Finalmente, ¿puede llegar un tiempo sombrío en el que, como en Honduras, en varios países latinoamericanos surjan políticos que desde la Presidencia de la República destruyan la institucionalidad convirtiéndola en un aparato para el tráfico de drogas? Algunos dirán que ya hubo antecedentes, pero eso no quita la posibilidad de que sigan apareciendo. Hoy somos nosotros; mañana otro país puede sufrir algo semejante. Lo cierto es que si siguen apareciendo políticos de alto nivel que tengan nexos con el crimen organizado, nuestras sociedades pueden volverse más grises que lo que imaginaba Orwell en su libro 1984, donde la vigilancia y el control eran totales, productos del inmenso poder del Estado. Pero en esta distopía que pocos están previendo, el Estado podría estar dominado por sujetos provocadores de violencia y círculos de adicción muy grandes. Solo el tiempo dirá si sucede.
3 comentarios en “La distopía que pocos prevén”
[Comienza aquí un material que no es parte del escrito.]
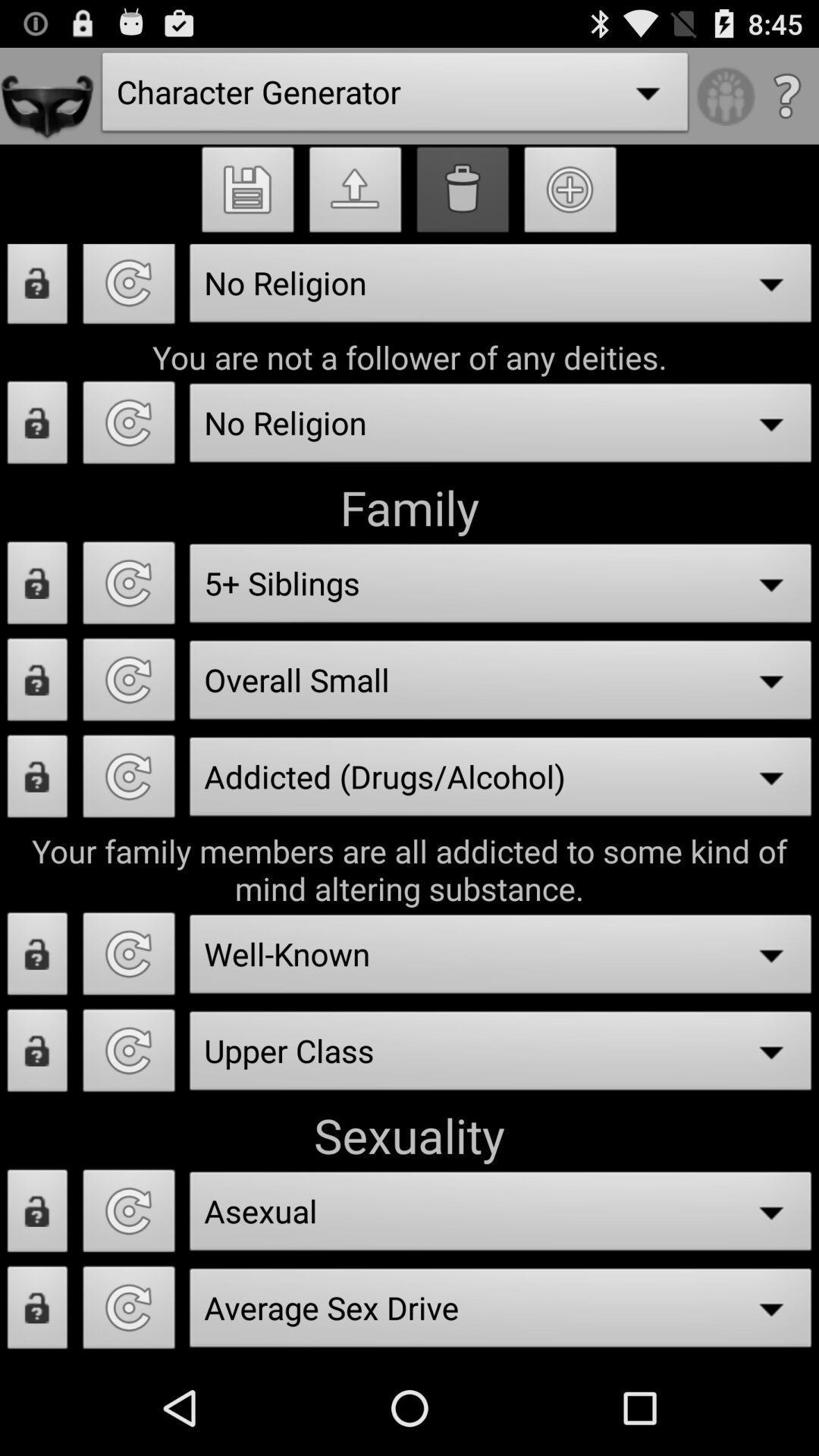 This screenshot has width=819, height=1456. Describe the element at coordinates (128, 1311) in the screenshot. I see `average sex drive` at that location.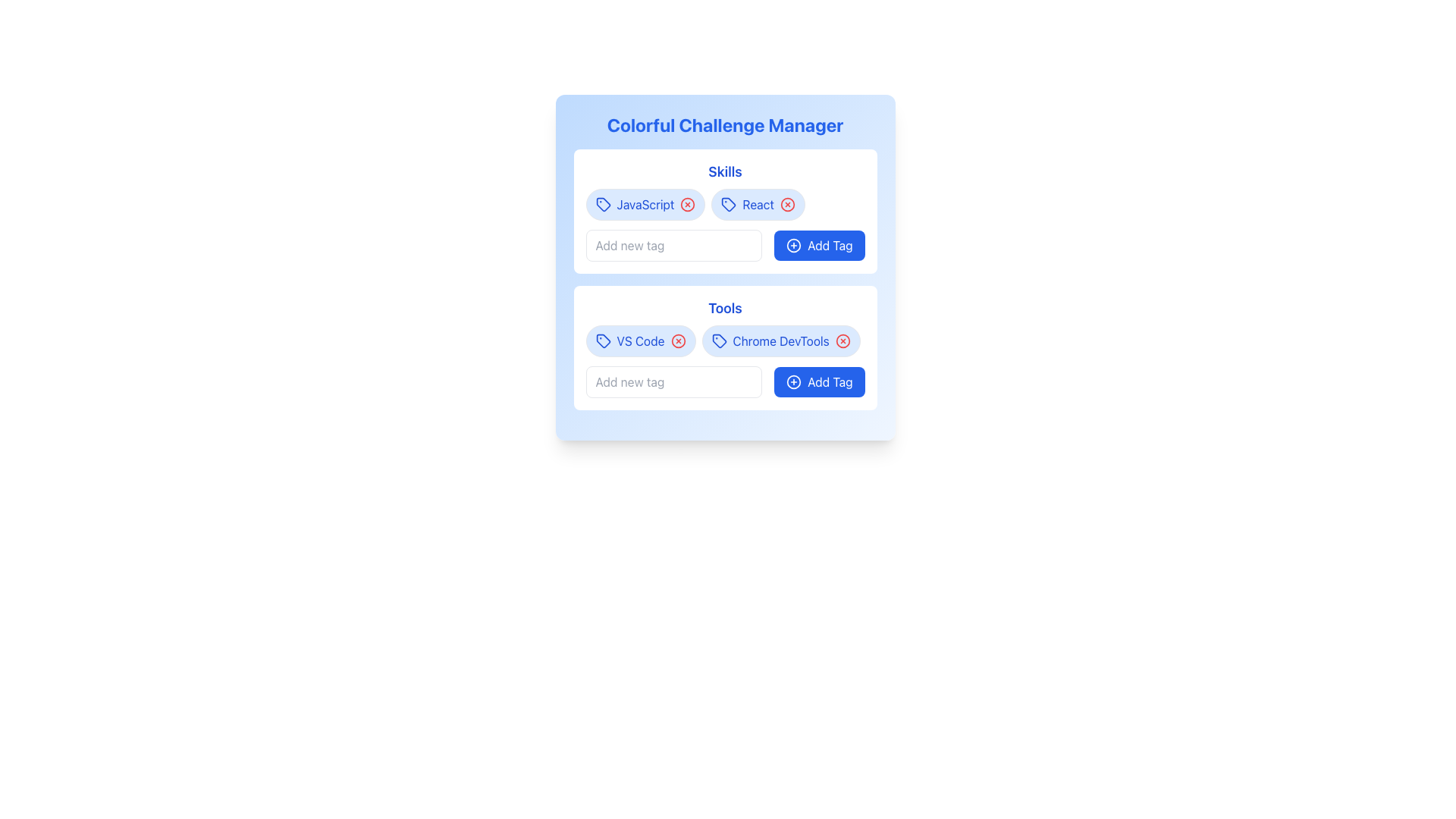 The image size is (1456, 819). What do you see at coordinates (602, 341) in the screenshot?
I see `the Graphical Tag Icon, which resembles a price tag with a blue color scheme and is located adjacent to the 'VS Code' text within the 'Tools' section` at bounding box center [602, 341].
Interesante. Nuestros pueblos necesitan un real despertar, para poder avanzar hacia caminos de verdadera libertad. Pero nuestros gobernantes parecen estar haciendo todo lo contrario de lo que les fue encomendado. Bendiciones desde la linda Colombia.
Hola, Hermer. Totalmente de acuerdo. Es lamentable el rumbo que nuestros pueblos están tomando.
Gracias por leer y comentar. Bendiciones igualmente. Saludos desde esta pequeña patria.
Hay otros actores de gran poder en este entramado que van más allá. Las finanzas de este negocio transnacional se mueve principalmente en la gran banca internacional. Si se coteja las fortunas de los más connotados narcos de nuestra región, con los ingresos que NNUU calcula anualmente produce este negocio a nivel local, claramente las cuentas no calzan. ¿Donde va a parar todo ese dinero? ¿Cuanto poder transnacional tienen quienes son los dueños de este brutal negocio? Hay mucha más tela que cortar.